Source extract:
'''

Otieno says, “Mobile technology will definitely make teachers redundant. For example, consider the Graphogame technology which uses phonetics to teach pupils early reading skills in local languages. This technology is more orthographically correct compared to the teachers who have almost no knowledge on teaching reading in local languages or in the mother tongue. In addition, it will be quite costly in terms of time and money to train the teachers afresh as currently they are trained to teach early reading in English. In the case of Kenya, it seems more economical to use these phones rather than teachers to teach early reading and to then have a few teachers supervising.”
What do you think? Are you a teacher or lecturer who agrees that your job is on the line in 5 years’ time? Are you a researcher who thinks teachers will always matter and can never be redundant? Have your say in the comments section below and in our Facebook group, and don’t forget to follow us on Twitter @eLAConference. Voice your opinions using the hashtag #ela12debate.
In this debate it is important to note two separate but integral component of teaching/facilitation; content and pedagogy ( method of delivering the content). there is no doubt ICTs brought a paradigm shift in delivery of content from ‘person- enabled’ and more technology-dependent. This however cannot and will not completely replace the role of a teacher – the teacher will for example have a role to play in development, validation and testing of relevant content, advising on appropriate design and interface of the technologies in more to make elearning more interactive. Most importantly the teacher will have a role to play in coaching learners on appropriate use of technologies for research and to detect plagiarism and adulteration of knowledge. The technology will however outdate the culture of students clamming everything that the teacher says since the teachers will play more facilitating role. Lets embrace ICTs in learning without fear or favour!!!!

'''

Data supplied:
'''

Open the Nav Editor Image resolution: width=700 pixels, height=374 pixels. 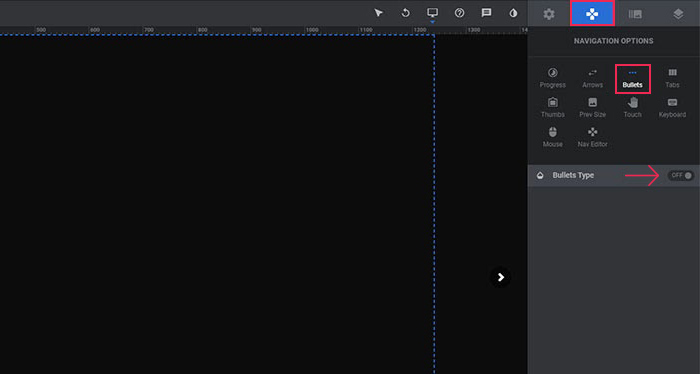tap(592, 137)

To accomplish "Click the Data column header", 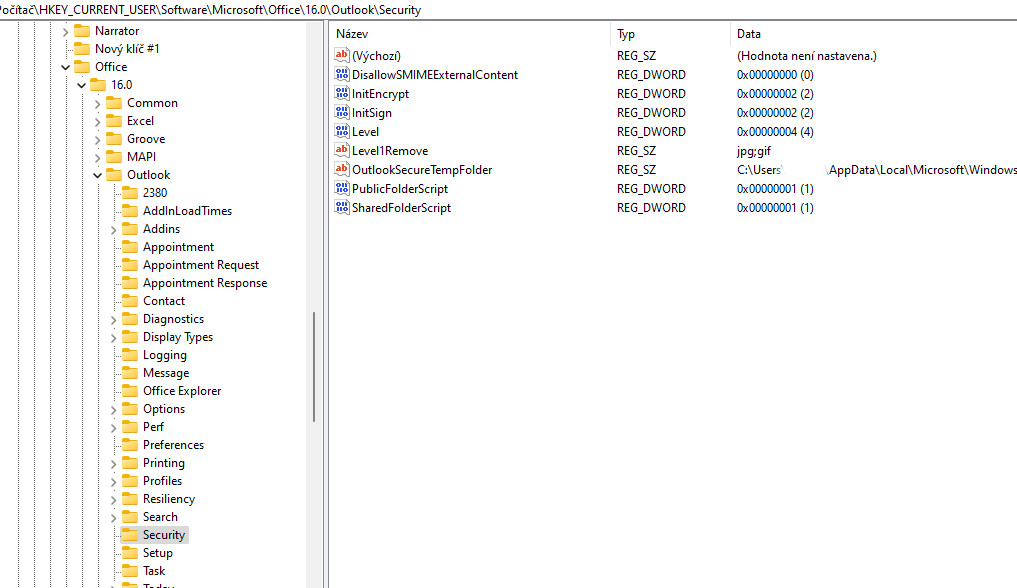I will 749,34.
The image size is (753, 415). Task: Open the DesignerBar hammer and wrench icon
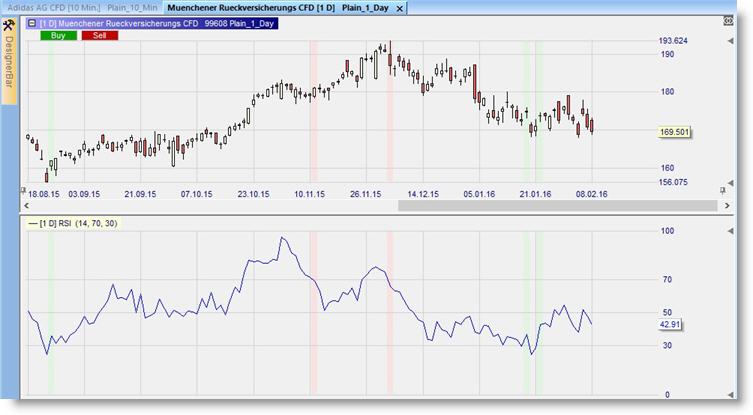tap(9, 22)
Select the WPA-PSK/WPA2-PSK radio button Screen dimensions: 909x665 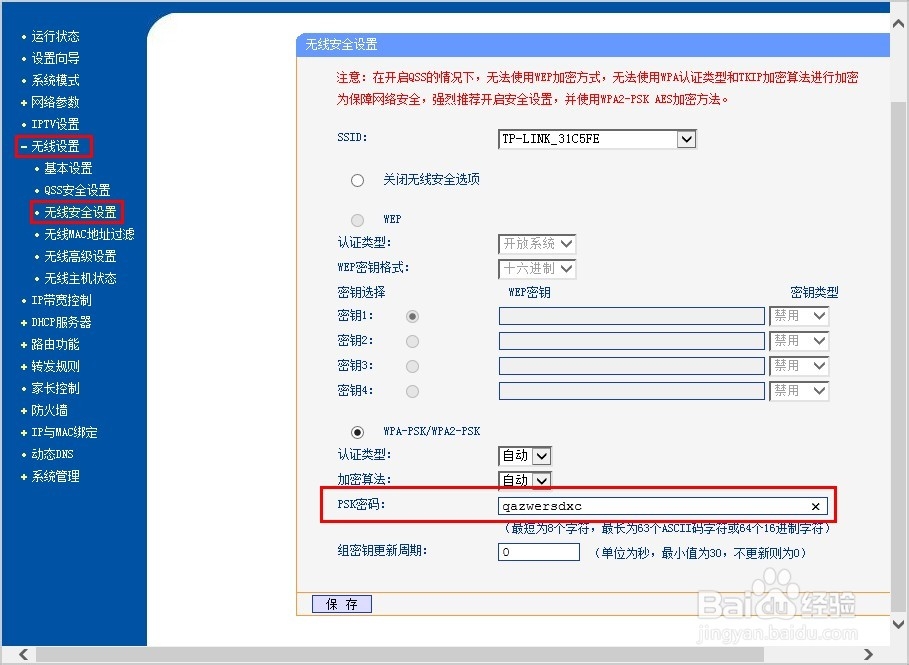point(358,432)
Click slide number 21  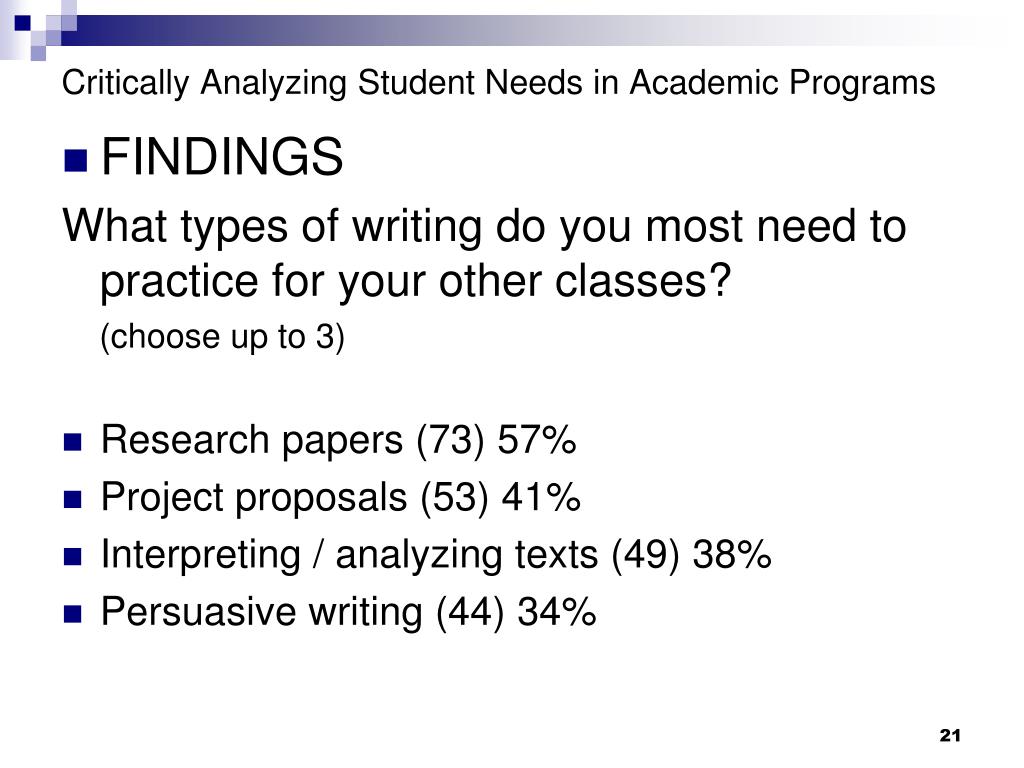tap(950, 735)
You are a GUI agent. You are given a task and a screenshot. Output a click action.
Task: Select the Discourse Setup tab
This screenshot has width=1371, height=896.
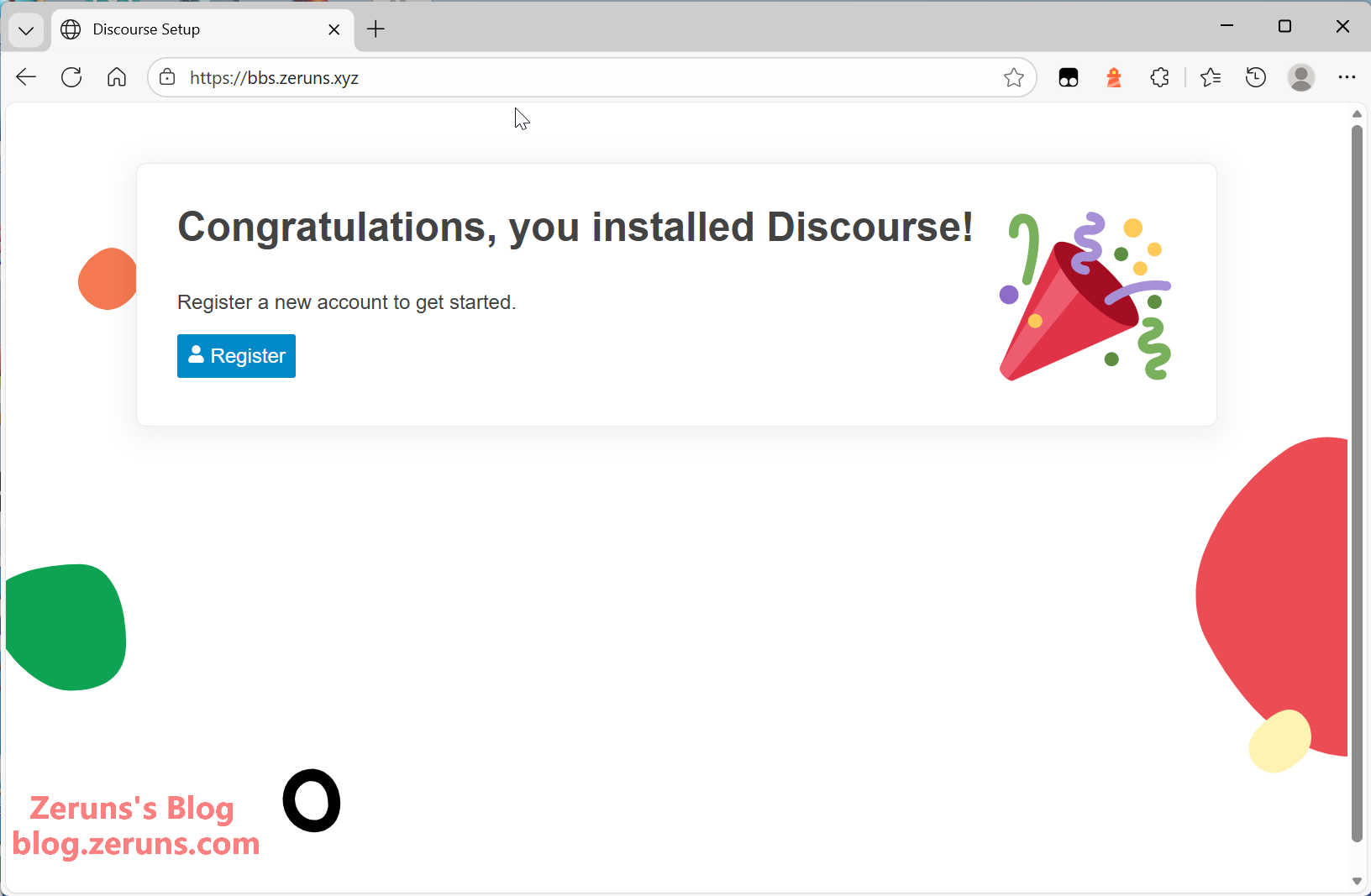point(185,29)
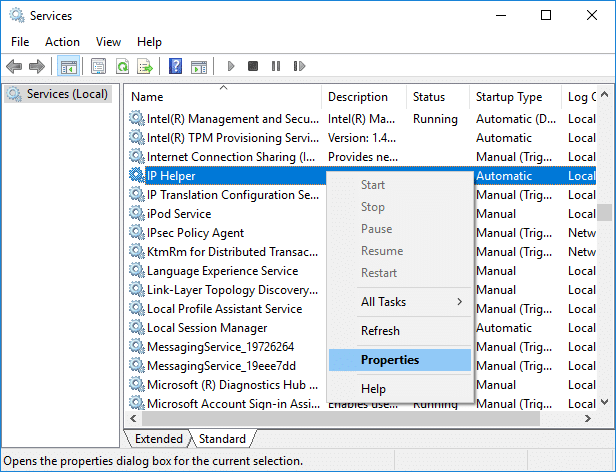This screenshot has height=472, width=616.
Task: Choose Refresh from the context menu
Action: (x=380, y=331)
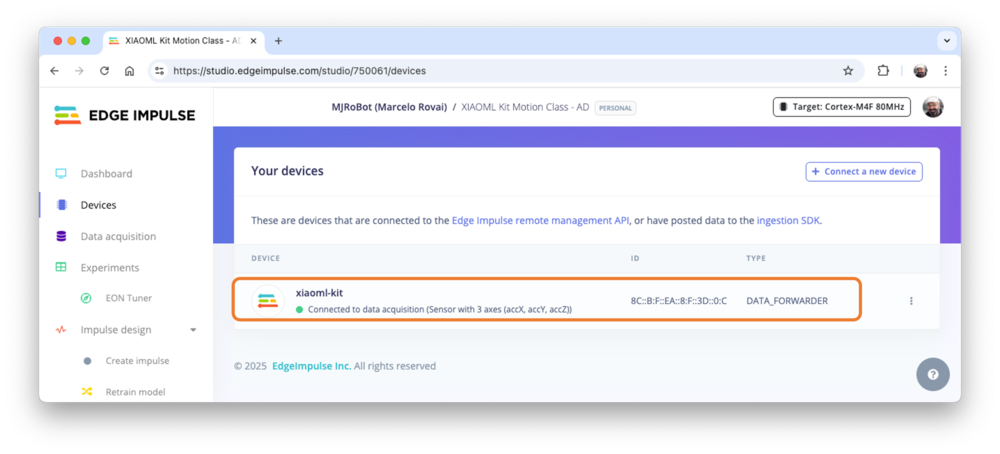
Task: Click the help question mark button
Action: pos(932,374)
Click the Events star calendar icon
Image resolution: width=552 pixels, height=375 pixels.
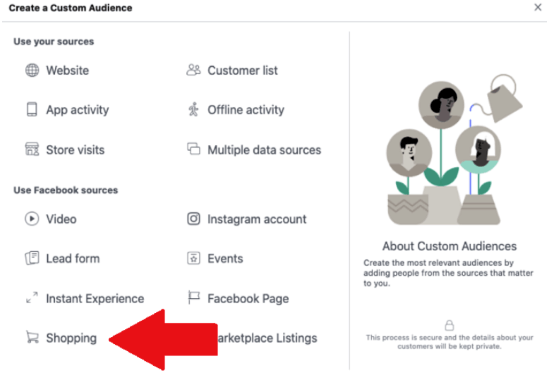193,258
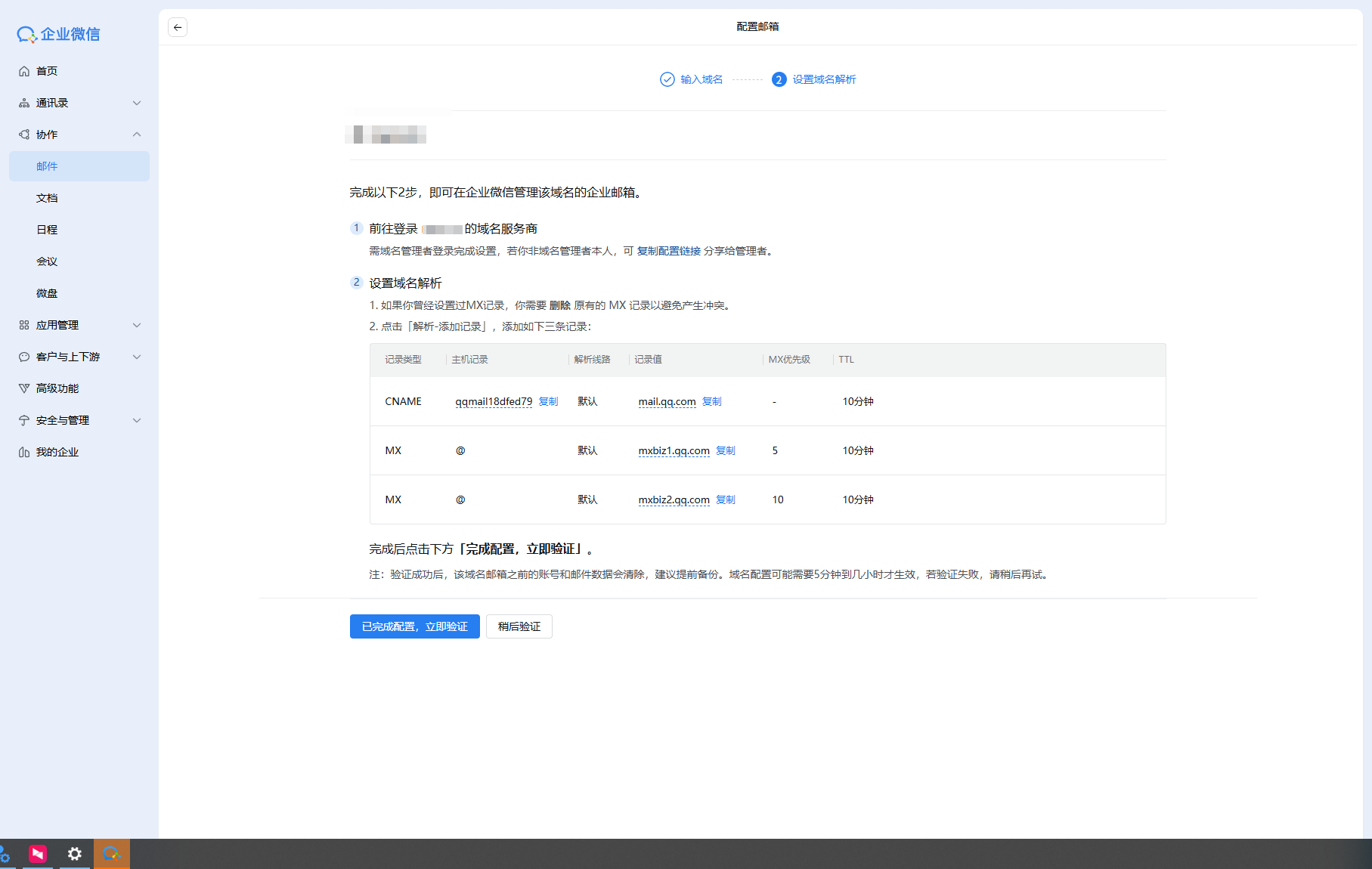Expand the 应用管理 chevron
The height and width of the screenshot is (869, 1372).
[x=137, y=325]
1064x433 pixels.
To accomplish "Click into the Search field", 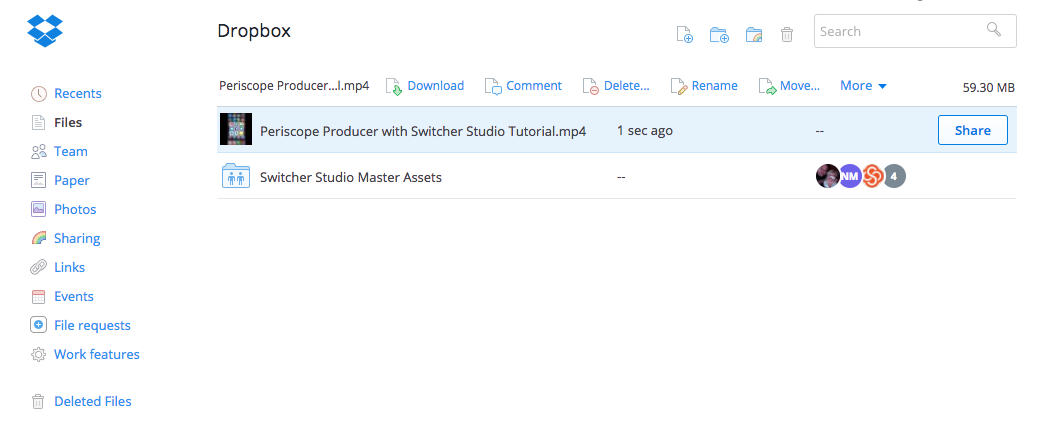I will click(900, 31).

'''

Instructions:
- 1) In the debate on teachers and mobile technology, what does Otieno say the Graphogame technology uses to teach pupils early reading skills?
- 2) Resume the debate on teachers and mobile technology, starting after its final sentence.
The data has no connection to the debate on teachers and mobile technology.

Task-by-task answers:
- 1) It uses phonetics to teach early reading skills in local languages.

- 2)
Manager Planning – National Information Technology Authority Uganda
Technology normally come with its disadvantages but the benefits are always immerse especially mobile learning for Africa hope will make learning cheaper as its affordable to almost every household
In most of Sub-Saharan Africa, the teachers in primary and secondary schools are under qualified. e learning is a tool to accelerate learning and is to be used to augment face-to-face experiences, to enhance the learning experience as a self-paced tool of knowledge transfer. A teacher is one person, one teacher, technology is many teachers through the use of OER wow, the sky is the limit of what our young will learn! Africa lags behind the rest of the world in literacy and numeracy why? war, poverty and disease disrupt the education system and teacher continuity in the classroom. When disruptions happen with teachers, it takes a long time to re-instate a teacher, but a shorter cycle to re-instate technology! In addition, teachers don’t get paid much, there aren’t that many people tripping over themselves to go into the teaching field anymore, we must look to technology to help us solve the problem!! Kids love computers! Let’s take advantage of it now and get Africa up-to-speed with the rest of the world on this. Pluto, Socrates played their part, we can still transfer their contribution by use of technology!!
Technology does not teach on its own, you need teachers as well. You need teachers who are confident with technology, they are scarce. You also need communication infrastructure, so there is a considerable investment needed upfront to make elearning work. Still some way to go.
Anyone who has a clue on how to use a smart phone can use technology to learn, if you rely on a teacher to teach technology you are defeating the purpose. Because of scarcity of technology teachers, that’s why we need to turn to the ICT alternative. As for the infrastructure investment, we must shift priorities, it can be done. We spend a lot of money on immediate gratification comforts, human capital investment is key, and now we must invest in tools that promote the mind.